**EXERCISE AIM:**
Your answer should be an exact copy of the lines from the start of the entries to the line containing "Screen dimensions: 1280x800", both included.

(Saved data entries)

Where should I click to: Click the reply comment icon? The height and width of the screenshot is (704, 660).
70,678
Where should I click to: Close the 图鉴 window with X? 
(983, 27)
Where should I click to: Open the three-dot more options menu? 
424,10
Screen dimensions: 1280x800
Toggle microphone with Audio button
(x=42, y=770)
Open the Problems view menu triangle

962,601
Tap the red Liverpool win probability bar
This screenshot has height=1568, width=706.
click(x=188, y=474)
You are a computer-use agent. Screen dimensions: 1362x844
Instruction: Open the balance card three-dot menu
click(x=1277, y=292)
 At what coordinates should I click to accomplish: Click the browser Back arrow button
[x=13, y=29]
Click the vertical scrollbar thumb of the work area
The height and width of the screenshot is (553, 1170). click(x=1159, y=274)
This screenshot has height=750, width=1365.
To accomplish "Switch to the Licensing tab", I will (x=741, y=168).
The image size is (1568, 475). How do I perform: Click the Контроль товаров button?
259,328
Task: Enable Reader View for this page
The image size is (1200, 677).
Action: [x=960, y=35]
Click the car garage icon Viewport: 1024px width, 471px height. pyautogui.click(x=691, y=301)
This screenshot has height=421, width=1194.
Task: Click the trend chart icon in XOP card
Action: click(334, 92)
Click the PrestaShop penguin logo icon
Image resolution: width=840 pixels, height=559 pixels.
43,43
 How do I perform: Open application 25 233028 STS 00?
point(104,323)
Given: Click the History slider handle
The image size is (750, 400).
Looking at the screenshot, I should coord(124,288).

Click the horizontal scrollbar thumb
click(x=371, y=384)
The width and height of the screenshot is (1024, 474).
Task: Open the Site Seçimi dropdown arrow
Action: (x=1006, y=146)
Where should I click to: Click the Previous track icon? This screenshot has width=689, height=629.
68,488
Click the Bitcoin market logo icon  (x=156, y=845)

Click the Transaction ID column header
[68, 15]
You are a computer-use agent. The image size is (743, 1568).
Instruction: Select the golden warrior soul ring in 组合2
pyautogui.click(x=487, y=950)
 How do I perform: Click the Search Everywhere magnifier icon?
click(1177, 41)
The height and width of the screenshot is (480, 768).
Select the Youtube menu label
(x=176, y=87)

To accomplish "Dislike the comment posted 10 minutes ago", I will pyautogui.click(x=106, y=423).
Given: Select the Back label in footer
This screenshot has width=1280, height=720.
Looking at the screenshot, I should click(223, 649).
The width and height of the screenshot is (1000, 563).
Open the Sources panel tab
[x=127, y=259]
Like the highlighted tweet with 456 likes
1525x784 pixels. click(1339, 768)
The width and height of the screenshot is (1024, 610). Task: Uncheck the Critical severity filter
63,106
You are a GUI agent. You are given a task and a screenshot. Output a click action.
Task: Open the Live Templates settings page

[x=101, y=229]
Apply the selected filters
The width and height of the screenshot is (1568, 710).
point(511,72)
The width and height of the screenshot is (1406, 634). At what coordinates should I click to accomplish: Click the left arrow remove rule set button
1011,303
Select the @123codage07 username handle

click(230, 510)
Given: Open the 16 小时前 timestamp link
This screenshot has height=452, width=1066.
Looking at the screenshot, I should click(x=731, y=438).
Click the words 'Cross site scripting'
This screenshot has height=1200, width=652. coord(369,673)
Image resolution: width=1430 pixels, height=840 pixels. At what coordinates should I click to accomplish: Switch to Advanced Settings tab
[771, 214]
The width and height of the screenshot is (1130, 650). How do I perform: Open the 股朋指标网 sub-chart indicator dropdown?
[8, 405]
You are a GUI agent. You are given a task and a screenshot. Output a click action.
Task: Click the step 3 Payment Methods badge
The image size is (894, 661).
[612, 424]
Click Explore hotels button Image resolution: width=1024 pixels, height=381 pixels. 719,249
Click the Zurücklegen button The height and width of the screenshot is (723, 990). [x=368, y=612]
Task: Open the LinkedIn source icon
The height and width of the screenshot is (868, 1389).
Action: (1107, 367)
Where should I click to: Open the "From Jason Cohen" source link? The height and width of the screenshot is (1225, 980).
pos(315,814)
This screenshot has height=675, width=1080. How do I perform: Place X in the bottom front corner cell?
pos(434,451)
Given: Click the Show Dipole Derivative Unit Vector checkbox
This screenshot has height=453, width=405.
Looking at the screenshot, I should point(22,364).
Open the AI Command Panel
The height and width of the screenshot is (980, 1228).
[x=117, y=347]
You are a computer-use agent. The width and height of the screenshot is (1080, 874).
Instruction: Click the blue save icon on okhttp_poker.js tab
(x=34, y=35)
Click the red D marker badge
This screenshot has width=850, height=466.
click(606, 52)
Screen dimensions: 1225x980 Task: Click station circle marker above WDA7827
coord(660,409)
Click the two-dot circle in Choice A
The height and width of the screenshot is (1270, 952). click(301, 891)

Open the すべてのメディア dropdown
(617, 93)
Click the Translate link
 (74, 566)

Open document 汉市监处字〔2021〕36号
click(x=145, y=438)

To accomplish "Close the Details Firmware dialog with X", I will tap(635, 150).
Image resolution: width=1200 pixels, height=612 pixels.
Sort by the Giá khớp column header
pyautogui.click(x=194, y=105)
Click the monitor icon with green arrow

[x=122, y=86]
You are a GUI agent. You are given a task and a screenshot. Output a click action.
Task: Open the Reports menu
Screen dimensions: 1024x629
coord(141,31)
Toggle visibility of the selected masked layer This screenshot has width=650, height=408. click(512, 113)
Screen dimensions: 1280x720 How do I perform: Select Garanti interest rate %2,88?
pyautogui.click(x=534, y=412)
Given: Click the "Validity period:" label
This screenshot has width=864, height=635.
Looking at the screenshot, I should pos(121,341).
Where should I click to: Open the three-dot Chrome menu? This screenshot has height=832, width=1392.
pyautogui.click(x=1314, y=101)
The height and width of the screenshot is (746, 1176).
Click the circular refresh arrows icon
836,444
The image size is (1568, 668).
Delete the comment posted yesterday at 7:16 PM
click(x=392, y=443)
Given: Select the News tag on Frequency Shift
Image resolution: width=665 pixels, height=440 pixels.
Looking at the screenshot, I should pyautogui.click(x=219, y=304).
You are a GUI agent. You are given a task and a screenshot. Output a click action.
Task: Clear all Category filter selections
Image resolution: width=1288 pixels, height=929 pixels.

**SOLUTION FOR THIS PROBLEM:**
Where should I click to: Click the reply comment icon? The height and width of the screenshot is (704, 660).
70,678
Where should I click to: Close the 图鉴 window with X? 
(983, 27)
Where should I click to: Open the three-dot more options menu? 
424,10
Screen dimensions: 1280x800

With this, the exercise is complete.